Donde mejor se puede apreciar hasta qué punto se ha perdido el sentido del límite, es en los medios audiovisuales, de los que cada día se nutren millones y millones de gentes. Cuando comenzaron a dominar el espacio de la información y del espectáculo, nadie podía imaginar que la libertad de expresión, tan razonable y deseada, iba a fundamentar el derecho a decir lo que se quisiera, aunque sean insultos, a mostrar las miserias humanas sin ninguna clase pudor violando el derecho a la intimidad, y a servir de escenario para los atrevimientos de la grosería y de la ignorancia en humillación continua del buen gusto y de la inteligencia. Las mayores y más graves trasgresiones de la moral y de la educación -y además, impunemente– no se cometen en la calle, sino en los escenarios televisivos; es aquí donde la desvergüenza tiene libertad total para mostrar y airear toda clase de suciedades, y lo que nadie es capaz de hacer o decir en el marco diario de la vida –sería muy peligroso, y hasta delictivo– se ve animado a hacerlo en un “plató,” donde no sólo se le permite todo, sino que se siente apoyado y animado por los aplausos de una audiencia de bajísima calidad humana.

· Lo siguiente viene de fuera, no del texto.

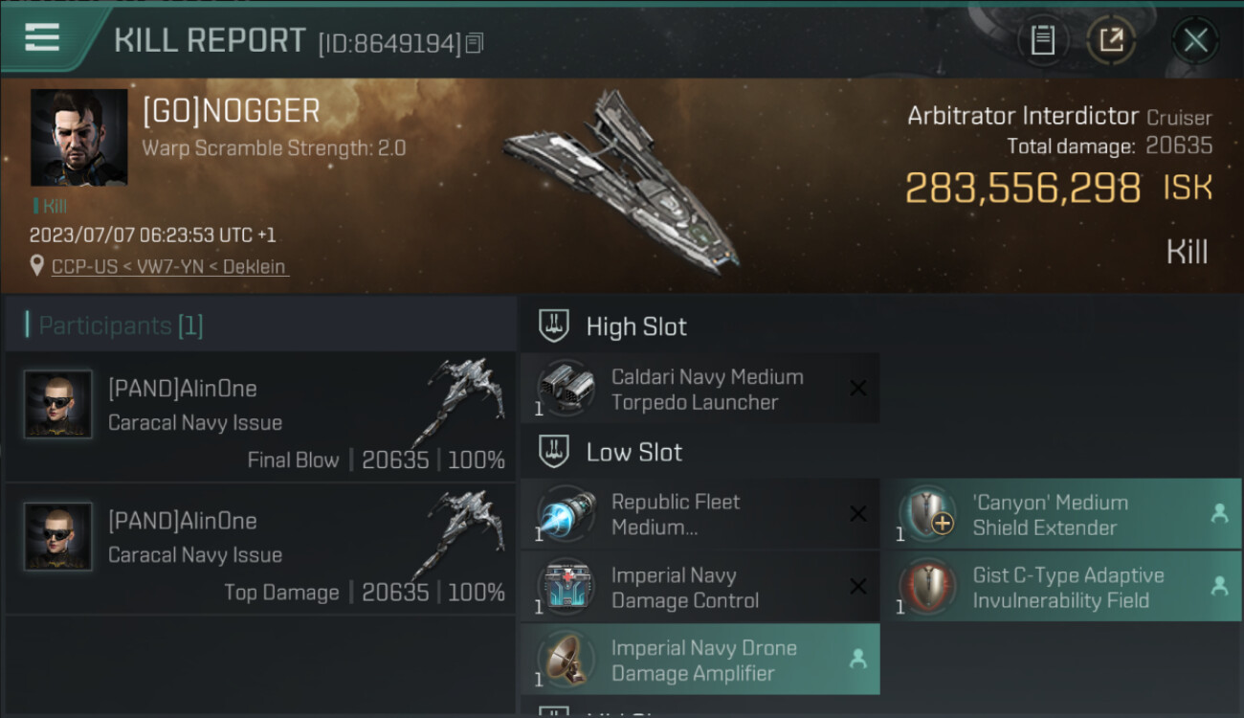Click the Imperial Navy Drone Damage Amplifier icon
Viewport: 1244px width, 718px height.
(565, 660)
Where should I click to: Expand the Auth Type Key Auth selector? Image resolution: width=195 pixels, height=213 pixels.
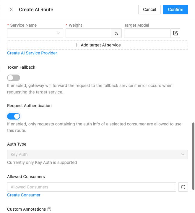click(x=98, y=154)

Siempre se ha dicho que los medios audiovisuales –cine, televisión, Internet– influyen decisivamente no sólo en la opinión pública, sino también en sus costumbres, y esto ha sido una evidencia a lo largo de los últimos lustros. Hace treinta y cinco años, en una sociedad europea muy democrática, provocó escándalo y larga polémica la exhibición de un desnudo integral en un film comercial; hoy es ya muy raro poder ver película alguna sin escenas de cama casi pornográficas por parte de toda clase de espectadores y con toda la naturalidad del mundo. Y hace veinte años, se tenía buen cuidado de que las palabras y expresiones, tanto en las películas como en las tertulias televisivas, no rebasasen los límites que impone la buena educación y el respeto; hoy el cine y la televisión se han convertido en el gran escenario para las groserías más insoportables, los insultos más agresivos y las opiniones más zafias, superando con creces los más bajos ambientes tabernarios. Y este proceso de romper barreras y rebasar límites va “in crescendo”, pues cada año va retrocediendo la línea roja de las prohibiciones, y todo ello en nombre de una sagrada libertad irracional que el poder público ni puede corregir ni mucho menos sancionar.

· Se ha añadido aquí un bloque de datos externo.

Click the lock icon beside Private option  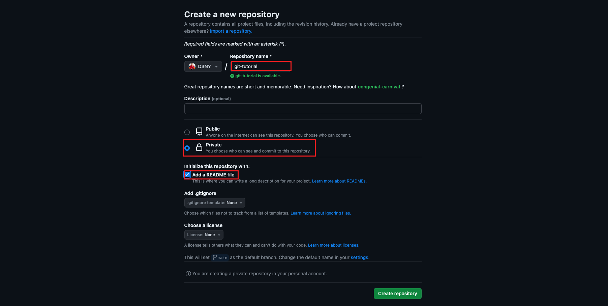199,147
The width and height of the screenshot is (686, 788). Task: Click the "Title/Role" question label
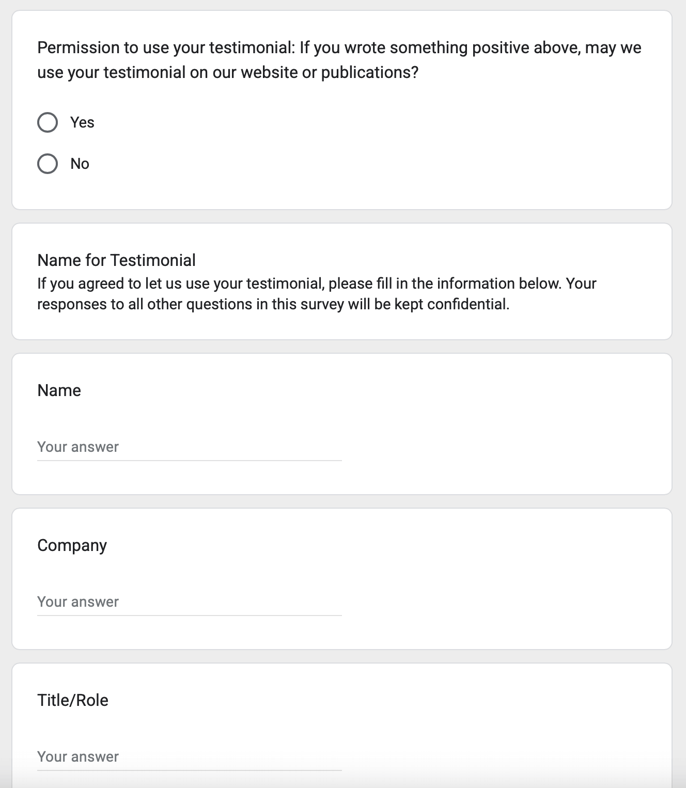pos(73,700)
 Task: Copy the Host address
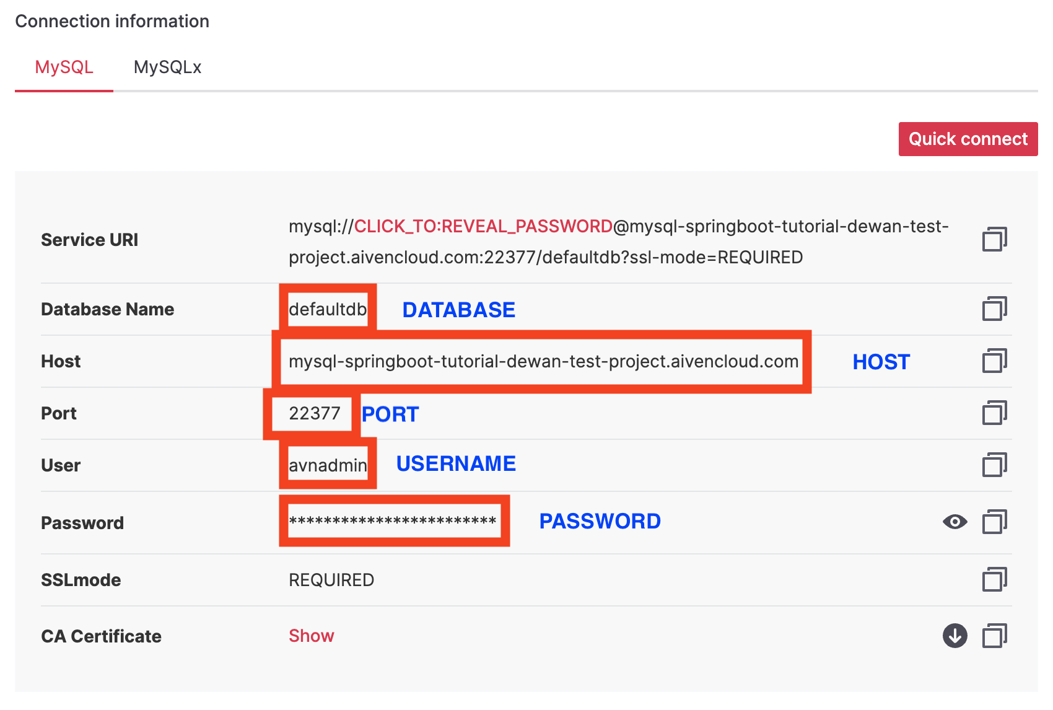pos(994,361)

Los malos ejemplos siempre se constituyen en poderoso estímulo para ser imitados, en respaldo contra el pudor y la vergüenza, y en fuerza destructora que a la larga resulta imparable. Esto lo vemos en la vida real de las personas, pero es de una evidencia total al comprobar el tremendo influjo de los medios audiovisuales en el cambio de mentalidad y de comportamiento en millones y millones de personas. No es verdad que los medios reflejan la realidad social, porque la mayoría de las personas son gente normal y con bastante sentido común; lo que es verdad es la descarada selección que los medios hacen llevando a sus escenarios la minoría más osada y demagógica. Y la gran mentira está servida cuando se dice con el ejemplo y la palabra: ”esto es lo que hace y siente la gente, esta es la realidad social”. Aunque es una mentira, su fuerza en la depravación de las costumbres es tal, que ningún poder revolucionario de la historia, incluidos los más totalitarios, ha conseguido los cambios de comportamiento en la gran masa que están consiguiendo los medios de comunicación sin ninguna clase de ideología. Porque todo es muy sencillo: basta explotar comercial y socialmente el vicio en nombre de una libertad irracional, y el proceso hacia la destrucción moral y humana no tendrá límites.

  • Isaac Riera Fernández es sacerdote Misionero del Sagrado Corazón, licenciado en filosofía por la Univ. Gregoriana de Roma, doctor en filosofía por la Univ. de Valencia y escritor.